[TECH TOPIC] Reaching consensus on CONFIG_HIGHMEM phaseout

H. Peter Anvin hpa at zytor.com
Fri Sep 12 19:36:58 AEST 2025


On September 12, 2025 2:32:04 AM PDT, Andreas Larsson <andreas at gaisler.com> wrote:
>On 2025-09-11 09:53, Arnd Bergmann wrote:
>> On Thu, Sep 11, 2025, at 07:38, Andreas Larsson wrote:
>>>
>>> We have a upcoming SoC with support for up to 16 GiB of DRAM. When that is
>>> used in LEON sparc32 configuration (using 36-bit physical addressing), a
>>> removed CONFIG_HIGHMEM would be a considerable limitation, even after an
>>> introduction of different CONFIG_VMSPLIT_* options for sparc32.
>> 
>> I agree that without highmem that chip is going to be unusable from Linux,
>> but I wonder if there is a chance to actually use it even with highmem,
>> for a combination of reasons:
>
>I would definitely not call it unusable in LEON sparc32 mode with
>HIGHMEM gone, but it would of course be seriously hampered memory wise
>without HIGHMEM support compared to with HIGHMEM. In NOEL-V 64-bit
>RISC-V mode it will of course not be affected by these matters.
>
>
>> - sparc32 has 36-bit addressing in the MMU, but Linux apparently never
>>   supported a 64-bit phys_addr_t here, which would be required.
>>   This is probably the easiest part and I assume you already have patches
>>   for it.
>> 
>> - As far as I can tell, the current lowmem area is 192MB, which would
>>   be ok(-ish) on a 512MB maxed-out SPARCstation, but for anything bigger
>>   you likely run out of lowmem long before being able to touch the
>>   all highmem pages.

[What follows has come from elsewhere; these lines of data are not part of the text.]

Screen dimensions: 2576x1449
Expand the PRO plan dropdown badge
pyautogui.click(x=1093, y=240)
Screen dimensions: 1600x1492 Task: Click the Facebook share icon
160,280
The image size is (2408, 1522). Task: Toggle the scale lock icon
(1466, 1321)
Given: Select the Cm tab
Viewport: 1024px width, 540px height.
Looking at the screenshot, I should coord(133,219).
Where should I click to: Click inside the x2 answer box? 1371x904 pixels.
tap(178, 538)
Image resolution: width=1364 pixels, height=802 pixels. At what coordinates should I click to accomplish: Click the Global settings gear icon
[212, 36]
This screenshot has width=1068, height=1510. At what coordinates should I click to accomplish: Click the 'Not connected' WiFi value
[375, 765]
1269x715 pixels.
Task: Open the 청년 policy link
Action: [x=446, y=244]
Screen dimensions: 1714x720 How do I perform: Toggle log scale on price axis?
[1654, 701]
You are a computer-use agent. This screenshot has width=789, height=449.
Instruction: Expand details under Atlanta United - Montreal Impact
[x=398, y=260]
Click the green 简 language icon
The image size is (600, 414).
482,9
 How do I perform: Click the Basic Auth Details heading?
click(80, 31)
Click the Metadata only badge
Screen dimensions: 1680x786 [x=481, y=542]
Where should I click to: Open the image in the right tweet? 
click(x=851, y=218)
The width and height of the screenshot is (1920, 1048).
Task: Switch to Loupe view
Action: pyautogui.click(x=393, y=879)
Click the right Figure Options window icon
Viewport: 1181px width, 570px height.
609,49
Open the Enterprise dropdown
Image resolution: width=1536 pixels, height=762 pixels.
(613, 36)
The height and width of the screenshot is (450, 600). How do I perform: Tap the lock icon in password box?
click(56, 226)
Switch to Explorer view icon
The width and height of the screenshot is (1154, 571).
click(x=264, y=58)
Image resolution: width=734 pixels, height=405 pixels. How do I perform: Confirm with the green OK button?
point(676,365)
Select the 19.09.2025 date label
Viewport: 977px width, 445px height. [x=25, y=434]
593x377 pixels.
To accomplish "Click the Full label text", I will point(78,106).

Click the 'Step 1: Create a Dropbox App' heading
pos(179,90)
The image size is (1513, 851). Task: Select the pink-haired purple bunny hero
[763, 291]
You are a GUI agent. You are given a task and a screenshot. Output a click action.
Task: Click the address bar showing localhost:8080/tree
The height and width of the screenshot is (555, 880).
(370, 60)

This obviously depends a lot on the workload.
>> 
>> - If you come up with patches to extend lowmem to 2GB at the expense
>>   of a lower TASK_SIZE, you're still  looking at a ration of 7:1 with
>>   14GB of highmem on the maxed-out configuration, so many workloads
>>   would still struggle to actually use that memory for page cache.
>
>Yes, we already have patches for 36-bit addressing with 64-bit
>phys_addr_t. Patches for CONFIG_VMSPLIT_* are under development.
>
>Even with 192 MiB lowmem we have being using up to 4 GiB without running
>into problems. Could you elaborate on why you think lowmem would run out
>before 14 GiB highmem in a VMSPLIT_3G or VMSPLIT_2G configuration?
>
>And even if 14 GiB highmem would be hard to get full usage out of, for a
>board with 8 GiB memory (or a configuration limiting 16 GiB down to only
>use 8 GiB or somewhere in between) the difference between getting to use
>2 GiB and 8 GiB is quite hefty.
>
> 
>> - If we remove HIGHPTE (as discussed in this thread) but keep HIGHMEM,
>>   you probably still lose on the 16GB configuration. On 4GB configurations,
>>   HIGHPTE is not really a requirement, but for workloads with many
>>   concurrent tasks using a lot of virtual address space, you would
>>   likely want to /add/ HIGHPTE support on sparc32 first.
>
>That is an interesting point. Regardless of workloads though, it still
>would be a huge difference between having or not having HIGHMEM, with or
>without HIGHPTE.
>
>
>> When you say "used in LEON sparc32 configuration", does that mean
>> you can also run Linux in some other confuration like an rv64
>> kernel on a NOEL-V core on that chip?
>
>Yes, boot strapping will select between sparc32 LEON and rv64 NOEL-V.
>
>
>> Aside from the upcoming SoC and whatever happens to that, what is
>> the largest LEON Linux memory configuration that you know is used
>> in production today and still requires kernel updates beyond ~2029?
>
>The maximum I know of for systems currently in production has the
>capacity to have up to 2 GiB memory.
>
>
>Cheers,
>Andreas
>
>

SPARC32 has a 4:4 address space.  You still use HIGHMEM?!